Here are a few other ways I like to use pesto, both guilty and guilt-free. Some of them totally invalidate the vegan designation of the kale pesto, but don’t forget that you’re also packing in nut-free nutrition from green kale plus iron and protein from pumpkin seeds.
- Stir into warm quinoa or brown rice
- Combine a couple spoonfuls with a big squeeze of extra lime juice or some white wine vinegar. Add a splash of water until you reach desired consistency for salad dressing, then use it on romaine or other greens (something besides kale)
- Spread it inside a grilled cheese sandwich
- Mix it into homemade or store bought hummus as a dip for fresh veggies or vegetarian sandwich filling
- Combine with rice noodles and fresh veggies for an easy Asian noodle bowl. Ginger, cilantro, and hot peppers in the pesto are great for building a Southeast Asian flavor profile.
*Coconut oil is melted in the microwave or on the stove. I try to accomplish this gradually at a low temperature, but it may conflict with the “rules” of strict raw food diets.
- 3 C packed roughly chopped curly green kale (stems removed)
- 1 C loosely packed cilantro leaves
- 2 medium cloves garlic, peeled and roughly chopped
- 2 T roughly chopped hot pepper (e.g., jalapeño pepper); seeds, stems, and membranes removed
- 2 T lime juice
- 1/2 C pumpkin seeds (toasted if desired–see notes)
- 1 T roughly chopped fresh ginger, peeled
- Sriracha or other hot sauce (optional)
- Kosher or sea salt
- Fresh ground black pepper
- 1/2 C coconut oil, barely melted in the microwave or on the stove (not piping hot)

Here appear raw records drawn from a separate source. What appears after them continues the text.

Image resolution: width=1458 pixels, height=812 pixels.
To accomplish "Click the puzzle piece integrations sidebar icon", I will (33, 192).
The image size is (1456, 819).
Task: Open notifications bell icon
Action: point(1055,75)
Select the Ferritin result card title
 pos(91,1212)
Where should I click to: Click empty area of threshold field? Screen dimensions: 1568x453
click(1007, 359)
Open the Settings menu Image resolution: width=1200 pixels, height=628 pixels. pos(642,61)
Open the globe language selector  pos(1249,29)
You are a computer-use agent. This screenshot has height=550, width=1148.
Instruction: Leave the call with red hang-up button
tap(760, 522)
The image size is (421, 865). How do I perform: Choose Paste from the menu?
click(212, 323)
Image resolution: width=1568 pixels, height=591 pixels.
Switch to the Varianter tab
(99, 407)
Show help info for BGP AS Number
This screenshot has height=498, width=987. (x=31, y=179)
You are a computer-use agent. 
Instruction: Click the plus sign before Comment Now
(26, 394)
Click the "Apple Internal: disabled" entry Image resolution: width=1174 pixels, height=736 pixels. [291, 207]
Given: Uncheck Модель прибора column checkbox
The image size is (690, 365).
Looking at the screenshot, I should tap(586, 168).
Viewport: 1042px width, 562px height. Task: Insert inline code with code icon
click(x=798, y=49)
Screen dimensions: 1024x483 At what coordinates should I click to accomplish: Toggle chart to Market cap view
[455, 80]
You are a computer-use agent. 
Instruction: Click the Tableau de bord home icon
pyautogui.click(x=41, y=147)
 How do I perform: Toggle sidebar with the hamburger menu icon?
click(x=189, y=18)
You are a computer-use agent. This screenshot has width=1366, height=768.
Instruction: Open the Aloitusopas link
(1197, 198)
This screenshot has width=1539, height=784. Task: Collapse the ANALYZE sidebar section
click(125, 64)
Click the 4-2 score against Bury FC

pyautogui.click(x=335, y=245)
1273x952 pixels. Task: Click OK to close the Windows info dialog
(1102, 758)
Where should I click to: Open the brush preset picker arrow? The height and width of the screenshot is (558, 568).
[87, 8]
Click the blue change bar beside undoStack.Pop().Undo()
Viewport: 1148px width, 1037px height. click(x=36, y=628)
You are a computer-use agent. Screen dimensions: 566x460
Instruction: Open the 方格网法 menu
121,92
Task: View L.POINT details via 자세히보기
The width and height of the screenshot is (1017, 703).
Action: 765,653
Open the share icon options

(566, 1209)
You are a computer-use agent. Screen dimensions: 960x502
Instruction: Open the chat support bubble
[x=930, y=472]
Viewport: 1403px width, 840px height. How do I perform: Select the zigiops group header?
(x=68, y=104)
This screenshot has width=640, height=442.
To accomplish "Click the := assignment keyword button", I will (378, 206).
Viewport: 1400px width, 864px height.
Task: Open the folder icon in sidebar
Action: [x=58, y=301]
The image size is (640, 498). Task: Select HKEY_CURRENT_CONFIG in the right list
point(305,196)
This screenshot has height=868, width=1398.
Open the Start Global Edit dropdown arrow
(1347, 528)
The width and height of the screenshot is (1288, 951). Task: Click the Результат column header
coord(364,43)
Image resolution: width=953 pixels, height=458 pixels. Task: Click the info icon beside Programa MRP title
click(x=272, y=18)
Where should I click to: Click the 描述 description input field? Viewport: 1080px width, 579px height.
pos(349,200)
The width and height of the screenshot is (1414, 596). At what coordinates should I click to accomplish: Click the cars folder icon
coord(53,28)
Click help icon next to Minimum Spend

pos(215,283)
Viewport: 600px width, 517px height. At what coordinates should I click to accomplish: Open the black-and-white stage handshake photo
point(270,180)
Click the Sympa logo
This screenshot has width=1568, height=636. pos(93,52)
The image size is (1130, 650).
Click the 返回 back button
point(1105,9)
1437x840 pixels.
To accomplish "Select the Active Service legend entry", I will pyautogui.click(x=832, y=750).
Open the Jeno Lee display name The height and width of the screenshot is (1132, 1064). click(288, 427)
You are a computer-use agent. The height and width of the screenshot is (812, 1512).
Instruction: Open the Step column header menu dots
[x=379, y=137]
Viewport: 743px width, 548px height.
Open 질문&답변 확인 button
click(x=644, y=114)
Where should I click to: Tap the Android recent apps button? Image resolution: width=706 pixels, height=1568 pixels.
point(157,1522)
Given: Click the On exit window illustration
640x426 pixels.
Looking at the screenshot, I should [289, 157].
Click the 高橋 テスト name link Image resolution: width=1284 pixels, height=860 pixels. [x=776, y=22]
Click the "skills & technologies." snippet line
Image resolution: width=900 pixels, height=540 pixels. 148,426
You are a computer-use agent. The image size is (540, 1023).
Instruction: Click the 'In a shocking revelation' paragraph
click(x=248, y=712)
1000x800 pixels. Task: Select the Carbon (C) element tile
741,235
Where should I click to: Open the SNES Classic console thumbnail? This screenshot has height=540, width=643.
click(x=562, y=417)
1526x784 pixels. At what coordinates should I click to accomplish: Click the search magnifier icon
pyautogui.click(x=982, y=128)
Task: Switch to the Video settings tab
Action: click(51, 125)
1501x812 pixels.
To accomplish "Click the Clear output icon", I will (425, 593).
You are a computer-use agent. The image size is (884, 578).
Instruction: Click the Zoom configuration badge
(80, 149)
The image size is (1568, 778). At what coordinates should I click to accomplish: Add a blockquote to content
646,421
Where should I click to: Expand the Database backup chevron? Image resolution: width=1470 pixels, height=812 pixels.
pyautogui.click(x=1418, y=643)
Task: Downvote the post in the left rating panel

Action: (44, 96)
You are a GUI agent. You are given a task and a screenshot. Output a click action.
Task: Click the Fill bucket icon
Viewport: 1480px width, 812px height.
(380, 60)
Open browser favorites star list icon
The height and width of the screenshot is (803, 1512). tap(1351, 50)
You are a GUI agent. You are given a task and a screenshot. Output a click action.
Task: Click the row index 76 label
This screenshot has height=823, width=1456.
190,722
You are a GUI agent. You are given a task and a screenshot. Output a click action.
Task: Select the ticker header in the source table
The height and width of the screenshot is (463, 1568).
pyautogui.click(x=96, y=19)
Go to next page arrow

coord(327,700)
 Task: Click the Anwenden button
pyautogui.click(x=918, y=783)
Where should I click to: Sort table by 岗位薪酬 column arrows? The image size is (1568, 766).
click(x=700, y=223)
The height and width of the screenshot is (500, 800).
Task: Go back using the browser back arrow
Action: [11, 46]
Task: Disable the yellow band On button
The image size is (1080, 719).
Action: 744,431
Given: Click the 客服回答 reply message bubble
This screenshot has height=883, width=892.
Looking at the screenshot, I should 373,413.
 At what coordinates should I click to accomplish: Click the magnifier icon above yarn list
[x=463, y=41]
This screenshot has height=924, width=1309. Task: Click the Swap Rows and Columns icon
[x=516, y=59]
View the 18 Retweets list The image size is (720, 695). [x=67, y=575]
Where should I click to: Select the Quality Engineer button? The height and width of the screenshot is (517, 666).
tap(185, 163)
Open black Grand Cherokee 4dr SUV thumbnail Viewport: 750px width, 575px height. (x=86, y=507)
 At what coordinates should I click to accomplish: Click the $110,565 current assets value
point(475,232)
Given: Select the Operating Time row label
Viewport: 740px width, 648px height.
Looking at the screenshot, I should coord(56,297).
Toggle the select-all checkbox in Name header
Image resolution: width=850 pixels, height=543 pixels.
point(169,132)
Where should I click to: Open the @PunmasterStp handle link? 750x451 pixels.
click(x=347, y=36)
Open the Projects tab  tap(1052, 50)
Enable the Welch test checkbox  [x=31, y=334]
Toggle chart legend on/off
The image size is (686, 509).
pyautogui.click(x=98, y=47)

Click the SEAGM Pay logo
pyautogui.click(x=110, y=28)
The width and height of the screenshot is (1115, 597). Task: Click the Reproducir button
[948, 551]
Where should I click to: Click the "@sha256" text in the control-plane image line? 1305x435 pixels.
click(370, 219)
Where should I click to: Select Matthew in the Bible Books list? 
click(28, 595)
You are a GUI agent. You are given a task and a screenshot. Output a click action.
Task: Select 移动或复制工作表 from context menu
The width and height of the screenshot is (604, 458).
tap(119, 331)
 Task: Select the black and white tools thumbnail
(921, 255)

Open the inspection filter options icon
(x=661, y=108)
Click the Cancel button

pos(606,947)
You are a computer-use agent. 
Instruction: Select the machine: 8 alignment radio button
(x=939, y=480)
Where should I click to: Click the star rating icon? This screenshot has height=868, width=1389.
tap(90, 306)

- You can make the pesto ahead of time, but allow an hour or two for it to come to room temperature after refrigerating and before you use it. Coconut oil solidifies much more readily than olive or other oils–it will act more like butter in the fridge. Because raw garlic is used, never leave pesto at room temperature for long periods of time. It poses a risk of food poisoning (botulism).
- Combine kale, cilantro, garlic, hot pepper, lime juice, pumpkin seeds, ginger, 2 quick squirts of hot sauce, 1/2 teaspoon salt, and a pinch of black pepper in a food processor. Run a couple minutes, until everything is very finely chopped. Stop to scrape down sides a couple times. With processor running, slowly drizzle in oil until incorporated. Stop to taste and adjust seasoning with salt, pepper, and sriracha. Use immediately or store in an airtight container in the refrigerator for a few days.
To toast your own pumpkin seeds, heat in a dry skillet over medium heat until mostly golden brown, about 5 to 10 minutes. It’s normal for a few seeds to puff up and pop loudly.
My favorite way to peel ginger is with a spoon!
The pesto is vegan, gluten free, and nut free.